Monster Kid Online Magazine #7

When it comes to stop-motion animation, there's Ray Harryhausen and then there's everyone else. Since we’ve looked at some of Harryhausen’s creatures and films elsewhere in this issue, I thought it would be fun to turn the spotlight to some stop-motion monster classics, and not-so classics, from other frame-by-frame puppeteers. Here are some blog-ish (or should I say Blob-ish?) ramblings by ye ole editor with no particular point. It's a sort of "scream of consciousness" piece. So let the stop-motion start!

Since the early days of movies, stop-motion and dinosaurs have gone hand in hand. Willis O’Brien pioneered stop-motion effects in the silent era, bringing dinosaurs to life as early as 1915 in comedy shorts like THE DINOSAUR AND THE MISSING LINK and R.F.D. 10,000 B.C. A 1918 fantasy short, THE GHOST OF SLUMBER MOUNTAIN, featured more realistic stop-motion dinosaurs. These early works can be viewed on YouTube by clicking here.

In 1925 O’Brien startled movie audiences with a whole world of life-like dinosaurs in THE LOST WORLD. The movie was also the first to have a prehistoric monster loose in the streets of a modern city, an idea repeated countless times in the future. Of course, that was the theme of O’Brien’s next big movie and his crowning achievement...


“The stuff for which movies were made!” shouted the trailers. For once, the publicity was absolutely true. The world that Kong inhabits could only have existed through the magic of the movies and the skills of talented effects artists and technicians like Willis O’Brien.

Imagine being in the audience during the movie's original release and seeing the monstrous ape battle the hissing, snapping Tyrannosaurus. You would have been witnessing things you had never seen or heard before, and never could have up until then. It was state of the art and then some in 1933. Kong thrilled millions and changed the life of a teenaged Ray Harryhausen whose mission became clear the day he first saw KING KONG.

Two re-makes and scores of spin-offs and imitators have followed, but the original KONG is still King and still a marvel of ingenuity, artistry and imagination. Young viewers of today might think that it looks crude or even funny compared to the near-seamless computer effects of the mega-million dollar Peter Jackson version and other modern effects movies. But if they can look at the original with the proper perspective, they might just realize what a groundbreaking and remarkable film it was and still is and come to appreciate the genius of men like Willis O’Brien.

Carl Denham said to little Kong Jr., "You're not a patch on your old man". Truer words were never spoken of THE SON OF KONG. Although it is an enjoyable little romantic adventure film and it gives us an amusing look at what the aftermath of Kong's New York rampage is for his captor (who is being sued by everyone in town), it's a decidedly unworthy sequel to one of the greatest monster films of all time. Done quickly to cash in on the success of the original, THE SON OF KONG doesn't even try to deliver the thrills of the first movie. It settles instead for humor and a melodrama. Willis O’Brien again supervised the effects, but it's uncertain whether or not he personally did any of the animation this time around.

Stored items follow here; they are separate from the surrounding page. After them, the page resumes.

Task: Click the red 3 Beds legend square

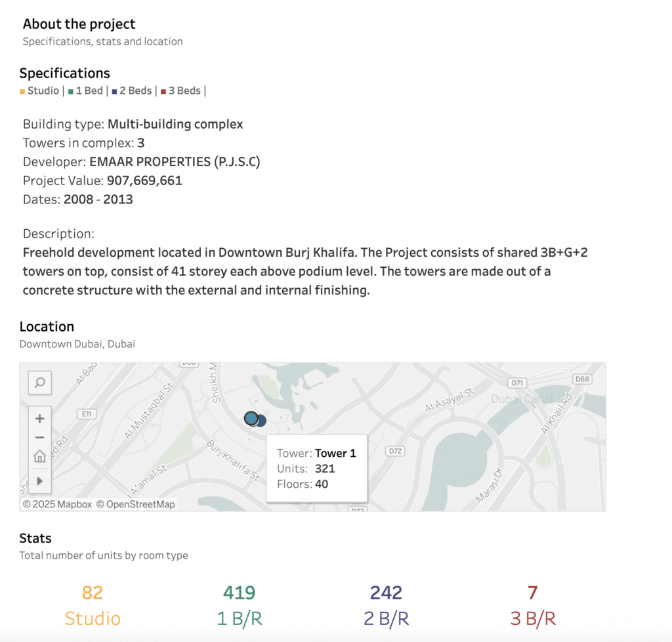Action: point(163,91)
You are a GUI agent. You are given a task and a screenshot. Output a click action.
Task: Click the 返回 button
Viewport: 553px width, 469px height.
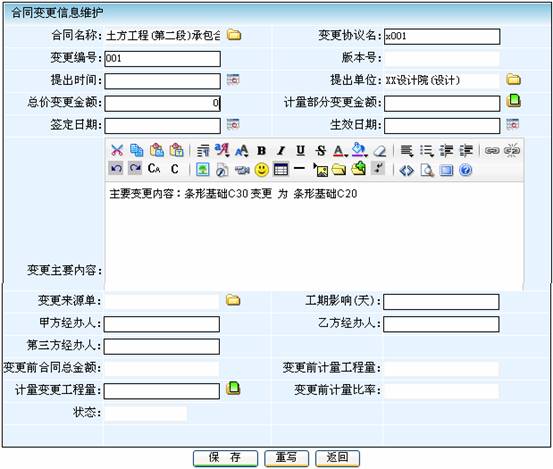coord(338,458)
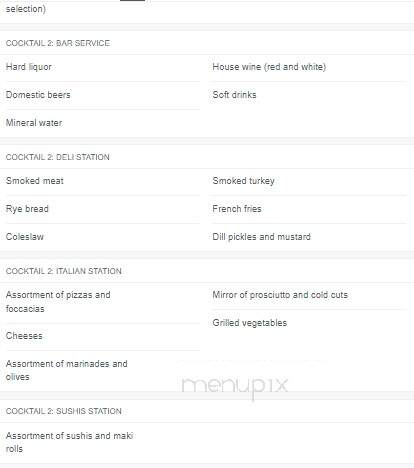
Task: Open the Cocktail 2: Bar Service heading
Action: [58, 43]
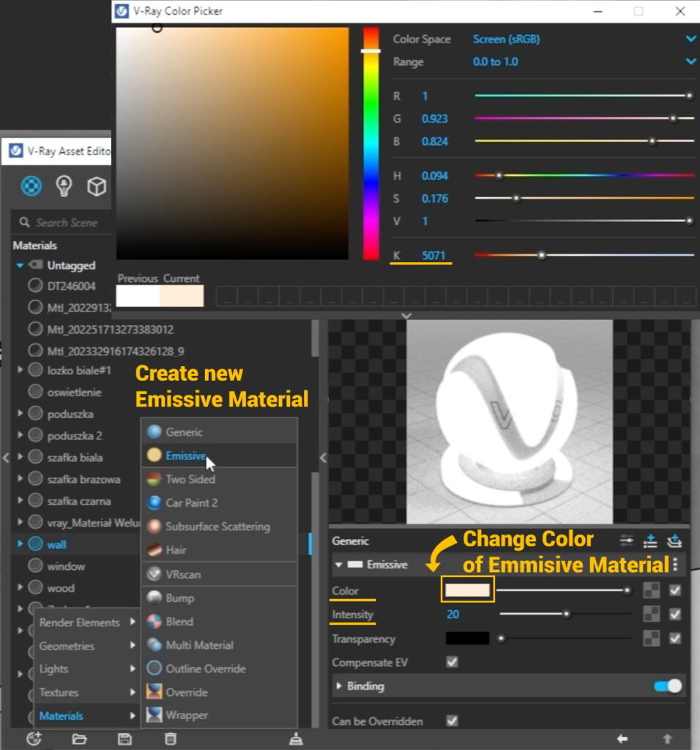The height and width of the screenshot is (750, 700).
Task: Collapse the Untagged materials group
Action: [21, 265]
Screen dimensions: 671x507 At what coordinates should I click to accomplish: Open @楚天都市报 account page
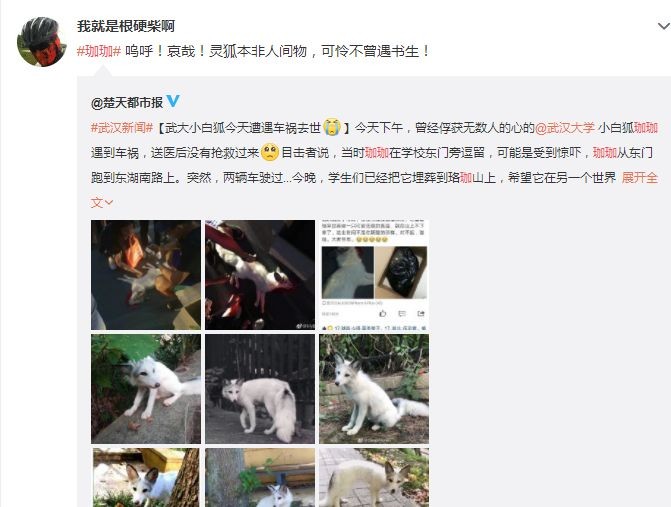(127, 102)
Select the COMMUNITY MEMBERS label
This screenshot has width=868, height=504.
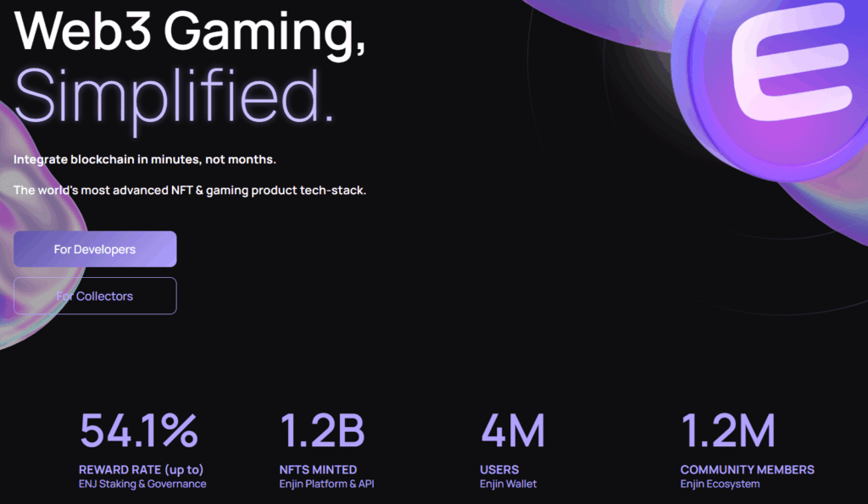click(747, 469)
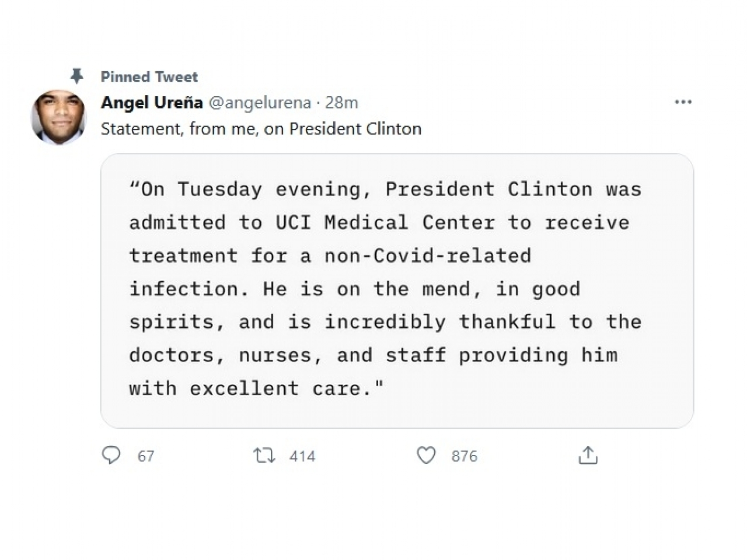This screenshot has width=747, height=560.
Task: Open the @angelurena handle link
Action: pyautogui.click(x=260, y=103)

There was a long dry spell in stop-motion monsters after THE SON OF KONG. A Willis O’Brien project called WAR EAGLES, sadly, never took flight. Finally in 1949 MIGHTY JOE YOUNG became sort of the final part of the Cooper/ Schoedsack/ O’Brien giant ape trilogy, although the animation was chiefly done by O’Brien’s new protégé (along with Pete Peterson) so it's usually thought of as a Ray Harryhausen film.

With a cheapie called LOST CONTINENT (1951) stop-motion dinosaurs made a rather unimpressive return to the screen. The animation by Edward Nassour was pretty crude. The dinosaur models looked stiff and the stop-motion was shot two frames at a time, making the process go faster but also making the movements less smooth. The movie is pretty dull overall, interesting mostly for the cast that features Caesar Romero, Hugh Beaumont and Acquanetta. But if you grew up watching MAKE ROOM FOR DADDY in the '60s, you're sure to get a little misty when Sid Melton gets gored to death by a Triceratops.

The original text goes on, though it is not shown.